I hypothesise that children would work harder if their work had economic value in the short, medium and the long term, as opposed to just the long term as it might do now. Teachers would be happier and more effective if there work was subject to greater scrutiny, and if the students truly became their customers as opposed to their products.

Society would be a better more competitive and productive place if we got people ready for the work force faster, and didn’t shut adults out of learning. Perhaps the real issue is that an ineffective education system is tolerated because it benefits ineffective adults most, due to the reduced competition in the work force. Maybe the problems in the education system are so intractable because we don’t really want to solve them. No-one likes to be shown up by someone younger than themselves.

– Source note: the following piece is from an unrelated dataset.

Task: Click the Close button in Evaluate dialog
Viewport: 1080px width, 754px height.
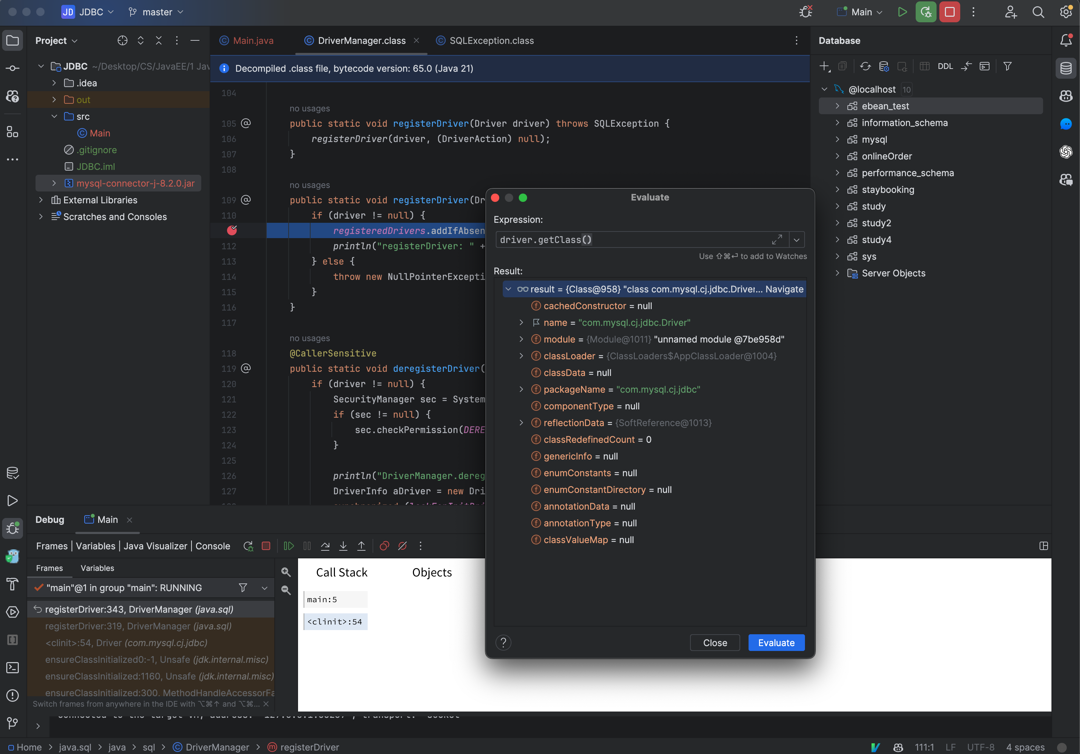Action: point(715,642)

At the end of the day, if teaching was really getting better, people would be ready to enter the work force sooner not later in life. We would be producing productive member of society sooner, not razing the school leaving age to give the system another two years.

If computer coding is now a vital skill for the modern economy, why should kids get free tuition and adults be prevented from accessing this vital knowledge? And who better to imbue teen agers with a thirst for knowledge, than adults who have gone back to school to improve themselves. Who better to create links to the world of work than adult class mates who are already working? As much as I loved some of my teachers, many of them are lifers. If we want to empower children we should increase the porosity between the world of work and education.

If we gave the education system a report card it would certainly say: “Could do better”. That is not a criticism of anyone who works in the education industry; it is simply a statement of fact. The only criticism I would ever level against anyone in this debate is that: I think it is unacceptable behavior to not explore ideas that could help us all do better in class.